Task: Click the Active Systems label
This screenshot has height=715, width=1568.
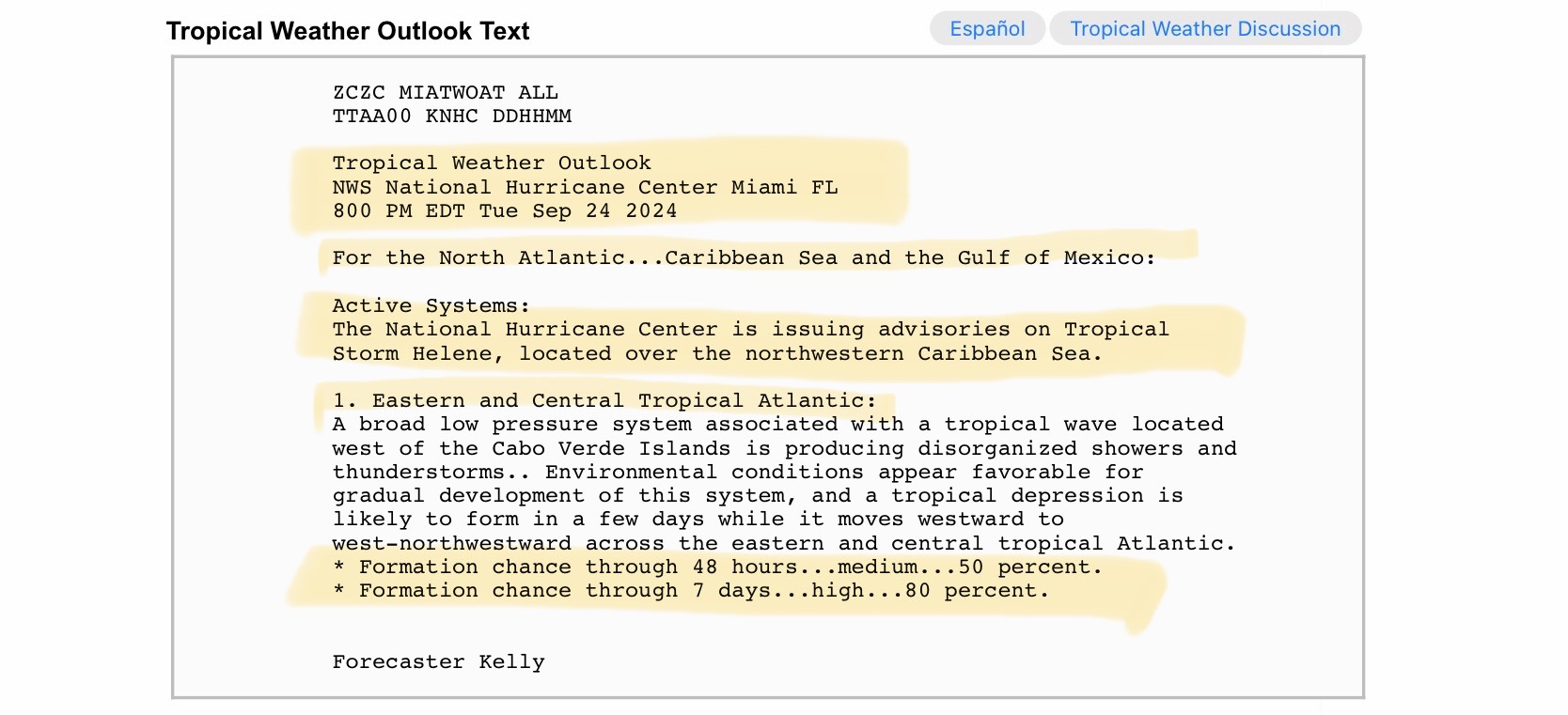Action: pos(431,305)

--

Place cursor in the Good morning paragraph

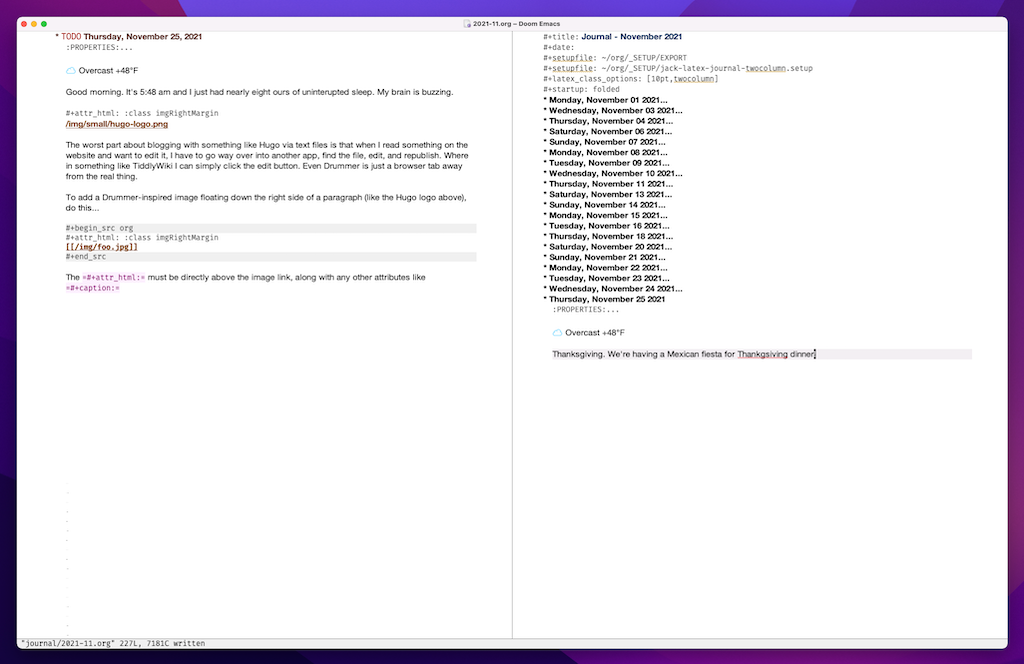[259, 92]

What you are asked to do –
Update the stretch from the line that contains "Task: Click the Active Systems label" through the line that contains "Action: pos(431,305)", changing "screenshot" to "page" and leaving everything else as it is. Omit the pictures from your answer.

Response to this task –
Task: Click the Active Systems label
This page has height=715, width=1568.
Action: pos(431,305)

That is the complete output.